I was not economical with the research for my story, 'Pasifika, Mon Amour' for the new issue of Metro magazine. I got a lot I couldn't use, especially on the theme of Auckland hip hop, a Pasifika-driven phenomenon that, I think, represents Auckland's most vital stream of popular culture.
Some of it was in the first draft, along with quite a bit of hip hop history. My editor pointed out to me, rather firmly, that he wanted the story to be more about now than then, and a story on Auckland as a Pacific City could not be all about hip hop. Most of it came out.
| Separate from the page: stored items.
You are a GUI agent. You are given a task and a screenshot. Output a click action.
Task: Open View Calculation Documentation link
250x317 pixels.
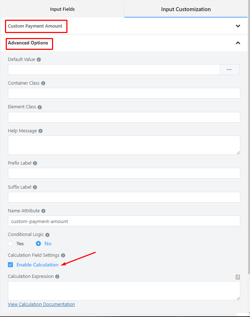[41, 304]
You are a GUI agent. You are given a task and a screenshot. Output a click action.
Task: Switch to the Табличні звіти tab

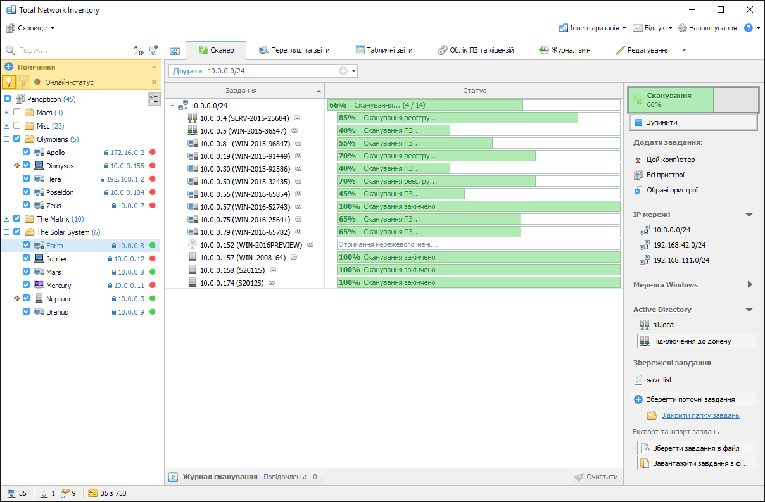click(384, 50)
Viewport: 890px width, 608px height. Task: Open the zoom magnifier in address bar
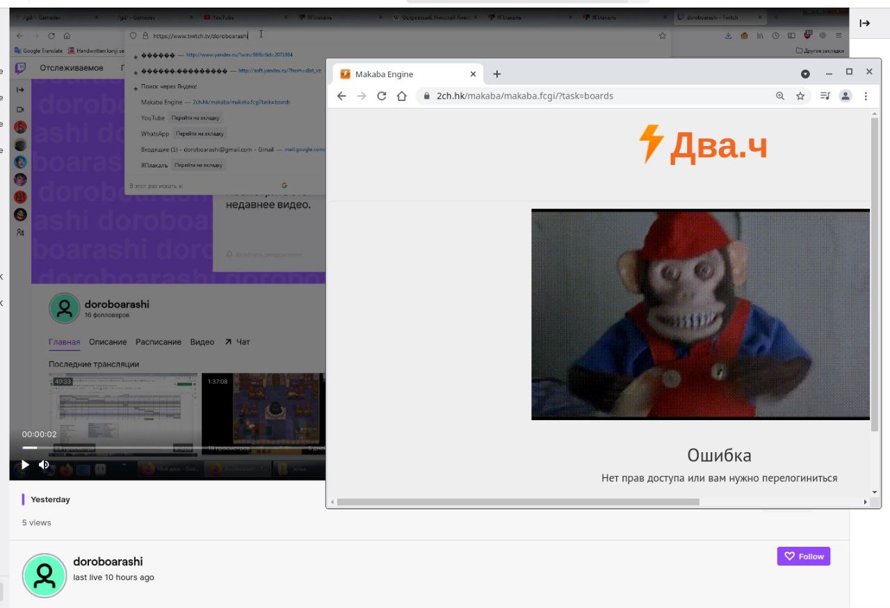pyautogui.click(x=780, y=96)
He was right of course, but I think some of what I couldn't use is still worth sharing. I have interview material from Ermehn, Tom Scott, Chip Matthews, YDNA and others that I'll publish later in the week, but the first installment is an interview I did with Phil Fuemana for Planet magazine in 1994.
The first time I spoke Phil was when he called me in 1989 trying to get on the bill with his band House Party (with Matty J Ruys) for the second of the Housequake! acid house parties I ran at the Powerstation when I was back from London for the summer. Against my better judgement, I said yes. He was a good salesman.
They cleared the floor. House Party weren't "house music" at all and it was just a bit of a disaster. The next time I spoke to him was for this story, and we laughed about that night. "Playing to empties!" he chuckled.
Phil Fuemana died of a heart attack in 2005, aged 41. He was an amazing man and, as Len Brown says in the Metro story, "an urban Pacific legend". The following interview is about things we should remember.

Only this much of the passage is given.